Die Presse, vom 26.09. 2005 Ressort: Politik
Fragen an Ursula Kastner-Koller, Assistenzprofessorin am Institut für Entwicklungspsychologie der Universität Wien
Die Presse: Wann sollte man mit Fremdsprachen beginnen?
Ursula Kastner-Koller: Ist ein Kind sehr sprachbegabt, kann es schon im Vorschulalter vom Fremdsprachenunterricht profitieren. Dann kann man es sogar ab dem vierten Lebensjahr überlegen, sonst warne ich aber davor. Für die Sprachentwicklung ist wichtig, dass eine Sprache wirklich gut und differenziert erlernt wird.

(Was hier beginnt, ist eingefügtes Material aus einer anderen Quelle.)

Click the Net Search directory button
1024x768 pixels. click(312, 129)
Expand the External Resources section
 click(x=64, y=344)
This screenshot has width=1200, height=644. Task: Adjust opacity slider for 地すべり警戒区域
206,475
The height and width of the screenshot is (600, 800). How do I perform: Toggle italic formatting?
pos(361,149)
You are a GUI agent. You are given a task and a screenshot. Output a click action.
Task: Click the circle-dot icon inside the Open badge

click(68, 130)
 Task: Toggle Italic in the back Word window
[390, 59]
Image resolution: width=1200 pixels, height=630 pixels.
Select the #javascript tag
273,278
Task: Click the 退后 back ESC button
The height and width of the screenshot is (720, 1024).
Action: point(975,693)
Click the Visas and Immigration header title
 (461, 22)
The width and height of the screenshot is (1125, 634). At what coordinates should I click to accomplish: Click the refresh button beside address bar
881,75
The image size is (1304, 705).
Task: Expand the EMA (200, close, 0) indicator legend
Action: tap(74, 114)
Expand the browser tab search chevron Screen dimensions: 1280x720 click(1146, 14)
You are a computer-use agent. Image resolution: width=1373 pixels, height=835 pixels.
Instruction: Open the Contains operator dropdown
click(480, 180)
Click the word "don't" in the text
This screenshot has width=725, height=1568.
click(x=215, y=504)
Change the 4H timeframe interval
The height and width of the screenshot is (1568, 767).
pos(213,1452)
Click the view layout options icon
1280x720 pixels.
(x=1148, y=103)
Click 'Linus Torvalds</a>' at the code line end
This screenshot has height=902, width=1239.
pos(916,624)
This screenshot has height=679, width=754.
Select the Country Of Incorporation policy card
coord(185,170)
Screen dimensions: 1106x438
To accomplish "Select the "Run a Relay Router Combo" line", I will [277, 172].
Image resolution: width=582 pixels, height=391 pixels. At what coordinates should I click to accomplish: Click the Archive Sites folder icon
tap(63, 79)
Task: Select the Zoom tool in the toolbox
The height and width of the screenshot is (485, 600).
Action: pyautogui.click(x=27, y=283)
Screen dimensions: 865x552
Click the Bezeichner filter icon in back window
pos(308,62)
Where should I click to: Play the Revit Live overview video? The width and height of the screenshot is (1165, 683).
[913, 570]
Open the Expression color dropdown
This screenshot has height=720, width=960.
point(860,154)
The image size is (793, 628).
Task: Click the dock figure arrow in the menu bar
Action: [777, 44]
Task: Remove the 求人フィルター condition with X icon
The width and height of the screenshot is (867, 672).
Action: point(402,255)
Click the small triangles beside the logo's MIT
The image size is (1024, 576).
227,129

Was bedeutet sprachbegabt?
Kastner-Koller: Dass ein Kind zum Beispiel sehr leicht Wörter erfasst, sehr früh komplexe Wörter benützt, sich gut ausdrücken kann. Das sind Hinweise darauf, dass ein Kind sich für Sprache interessiert, Spaß daran hat. Leider ist es oft so, dass man erst, wenn das Kind sich mit zwei Sprachen auseinander setzen muss und es dann nicht so leicht fällt, merkt, dass es doch nicht so sprachbegabt ist, wie man es sich vielleicht gewünscht hat.
Welchen Nachteil hat das Kind, wenn es dennoch einen fremdsprachigen Kindergarten besucht hat?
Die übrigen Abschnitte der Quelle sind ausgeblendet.